Discussion
In arch repair, the LSCA is deeply located, which makes it difficult to visualize and therefore, creates technical challenges during surgical repair in some patients. Therefore, several innovations have been designed to facilitate the reconstruction of the LSCA, including direct anastomosis, carotid-LSCA transposition or bypass, left axial extra-anatomic bypass, and ligation without revascularization [1-2]. Direct end-to-end anastomosis is the simplest. However, anastomosis and hemostasis are technically difficult in patients with deep LSCAs. The LSCA easily retracts cranially following its transection. In contrast, an extra-anatomic bypass of the left axial bypass through the left thorax is used to avoid complex LSA anastomosis; however, it requires an additional incision to expose the left axillary artery. This procedure is time-consuming and is accompanied by the risk of brachial plexus injury and wound infection [3]. Furthermore, postoperative adhesion around the bypass in the left thorax can complicate future open surgery via left thoracotomy for the enlarged descending aorta.

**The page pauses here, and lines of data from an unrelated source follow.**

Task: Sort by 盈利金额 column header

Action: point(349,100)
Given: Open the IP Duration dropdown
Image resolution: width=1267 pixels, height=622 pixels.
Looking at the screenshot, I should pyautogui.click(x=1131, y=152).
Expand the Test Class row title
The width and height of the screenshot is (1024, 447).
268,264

Our reconstruction technique provides excellent exposure of the LSCA by pulling the origin of the LSAC caudally, which simplifies the anastomosis. Hemostasis after reconstruction is feasible, as the anastomosis in the anterior wall of the LSCA is easily visualized. The disadvantage of our technique is the extension of total circulatory arrest time which requires almost ten minutes.
The selection of patients for this technique is important, and it is contraindicated in patients with dissected LSCA or LSCA with atherosclerotic plaques, which can be repaired by the left axial extra-anatomic bypass or fenestrated FET techniques [4].